Task brief: Copy each line below in which the string "agent" occurs.

Material supplied section start

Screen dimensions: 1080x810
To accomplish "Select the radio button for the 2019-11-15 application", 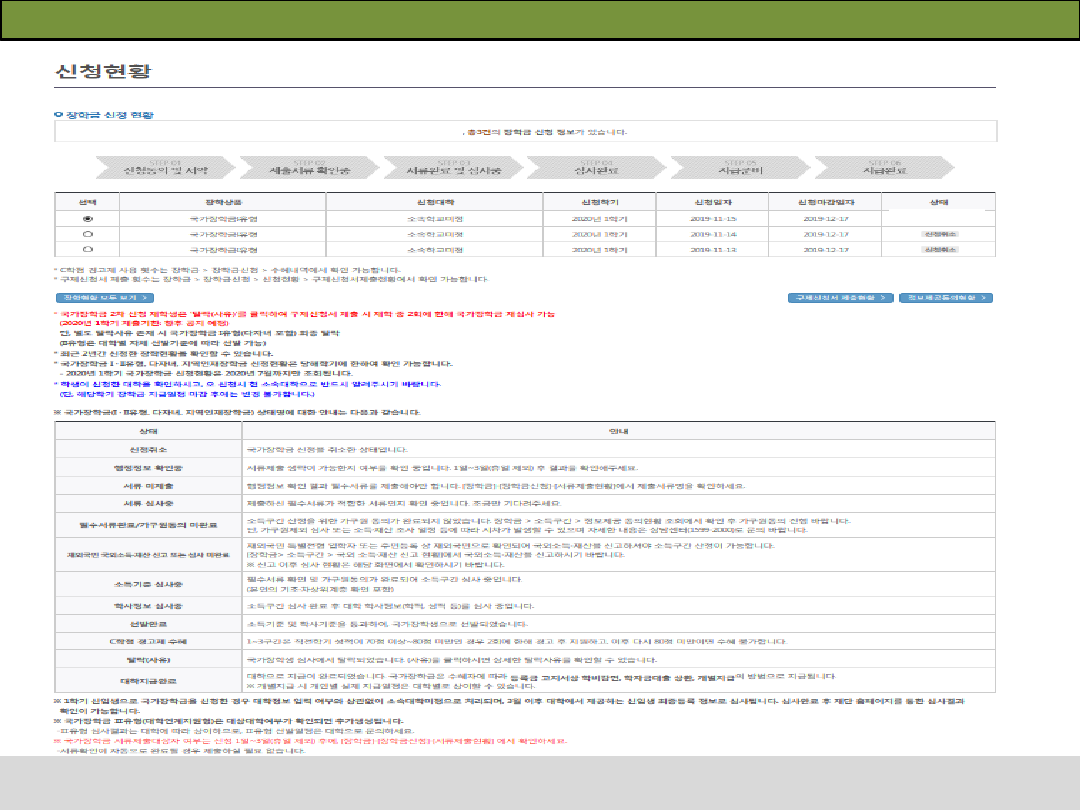I will point(88,217).
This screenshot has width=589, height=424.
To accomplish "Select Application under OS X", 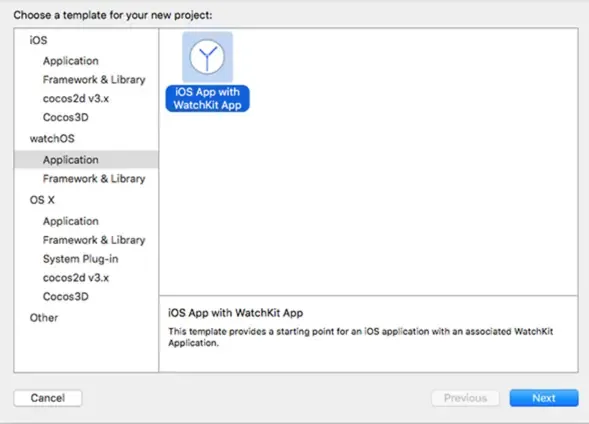I will pyautogui.click(x=71, y=221).
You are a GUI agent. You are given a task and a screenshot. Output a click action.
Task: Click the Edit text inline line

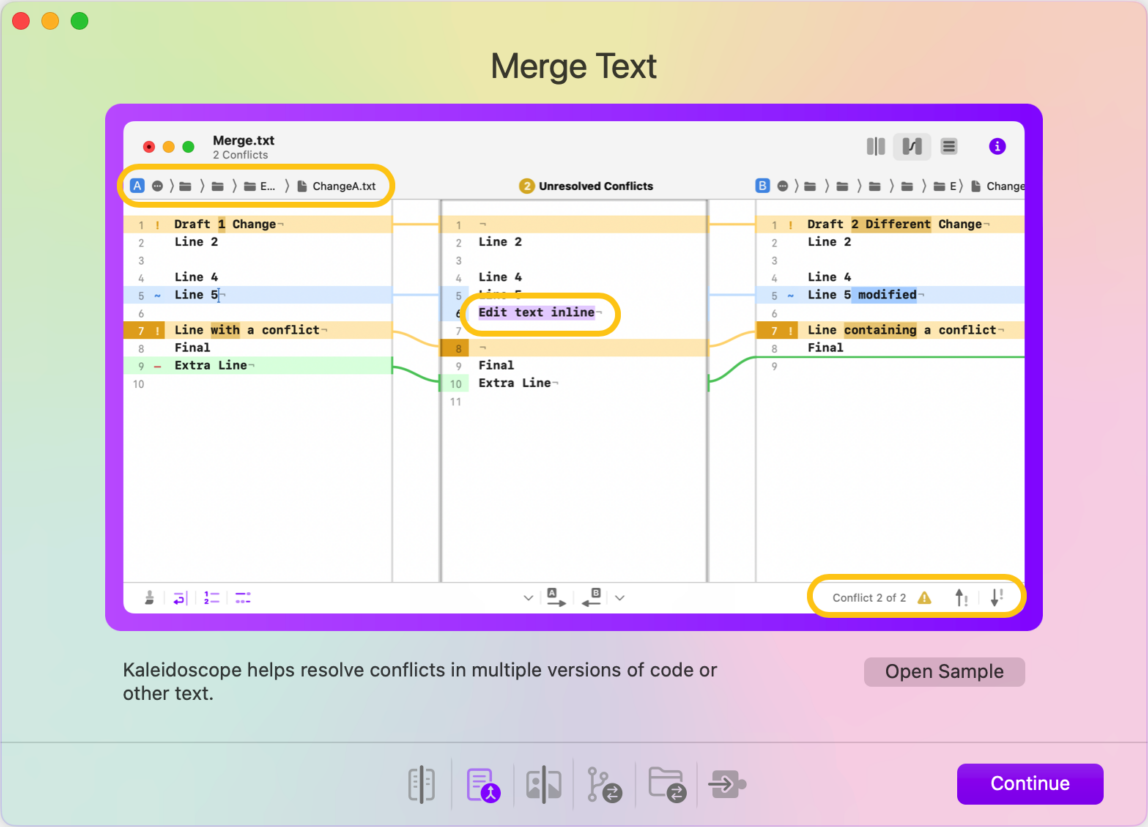coord(538,313)
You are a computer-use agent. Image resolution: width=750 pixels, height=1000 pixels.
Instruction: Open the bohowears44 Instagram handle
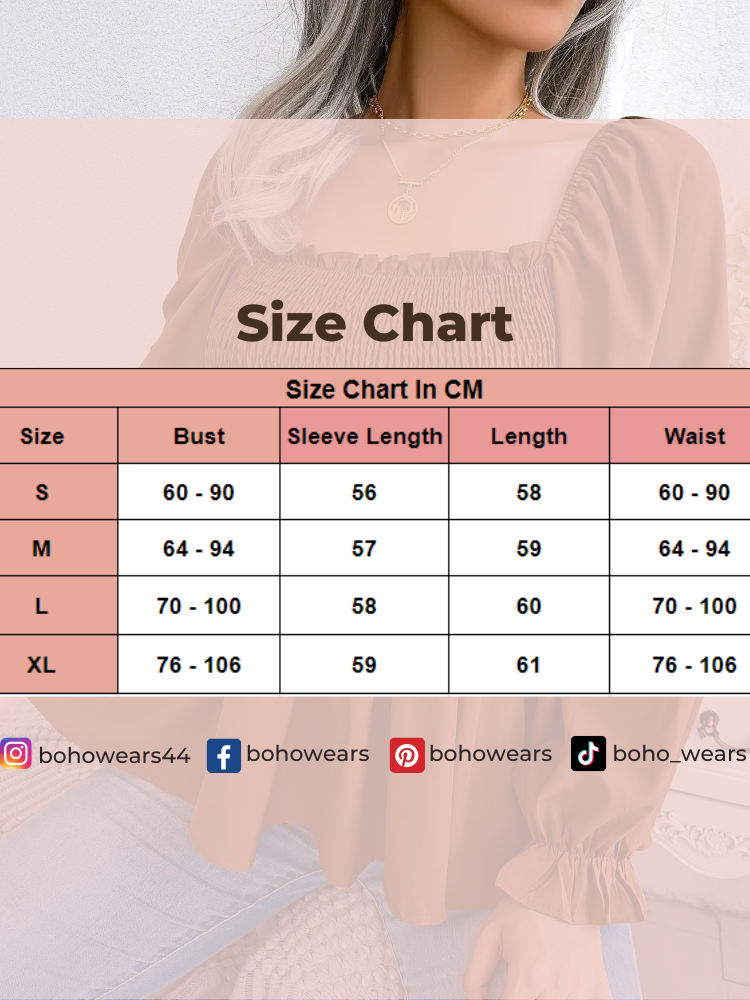pyautogui.click(x=114, y=755)
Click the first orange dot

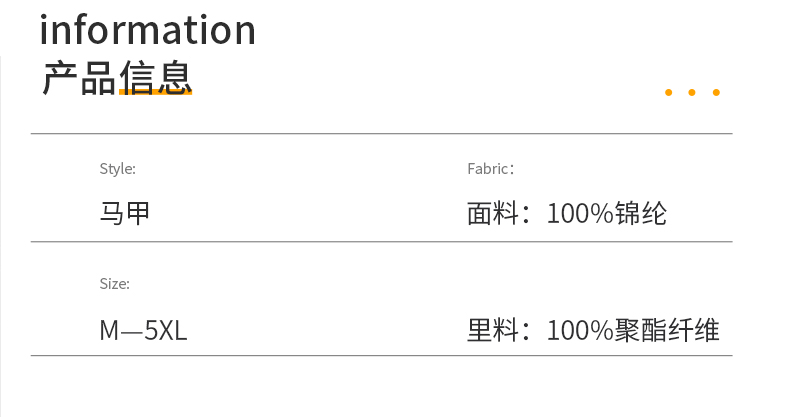coord(669,92)
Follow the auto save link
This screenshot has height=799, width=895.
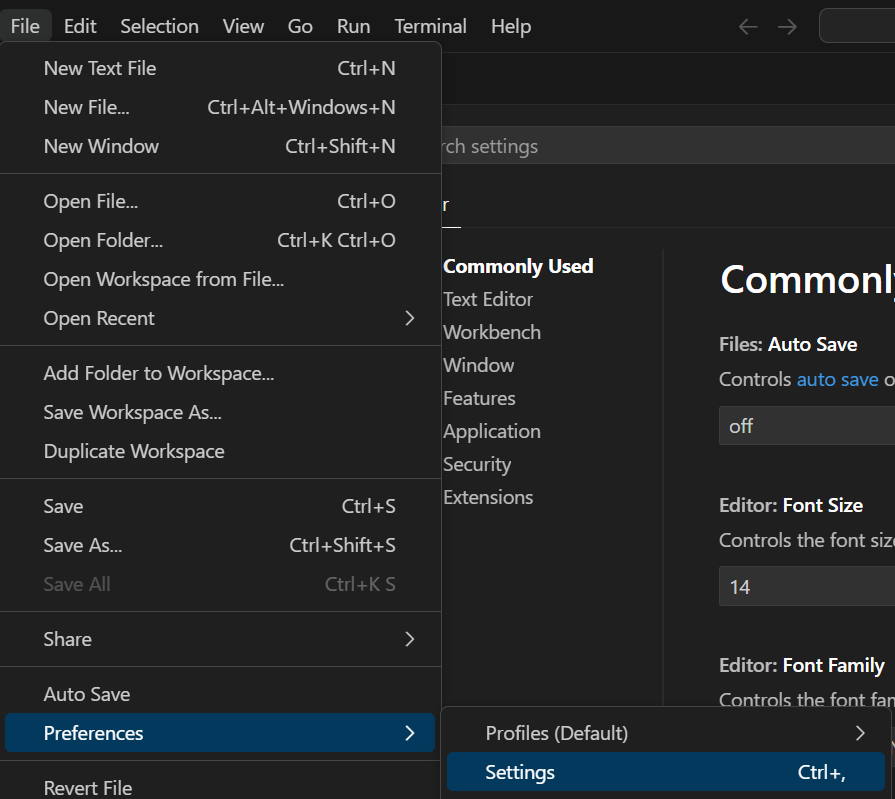pyautogui.click(x=837, y=380)
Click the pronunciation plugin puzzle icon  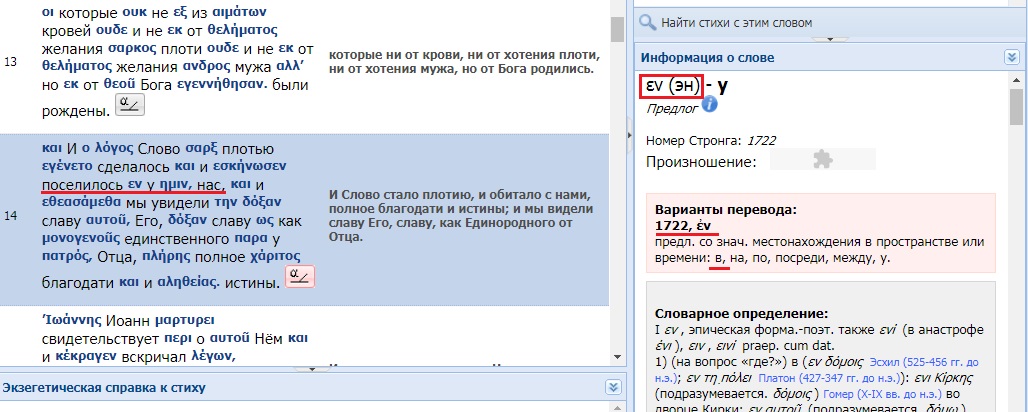[822, 160]
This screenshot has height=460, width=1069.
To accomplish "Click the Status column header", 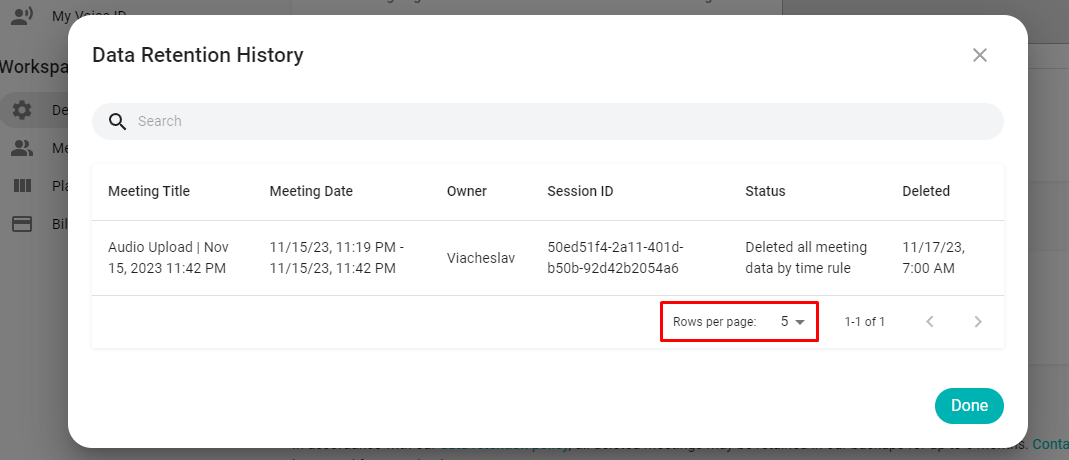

Material supplied section end

Answer to this exercise:
You are a GUI agent. You are given a task and a screenshot. Output a click action.
You are a computer-use agent. Image resolution: width=750 pixels, height=1000 pixels.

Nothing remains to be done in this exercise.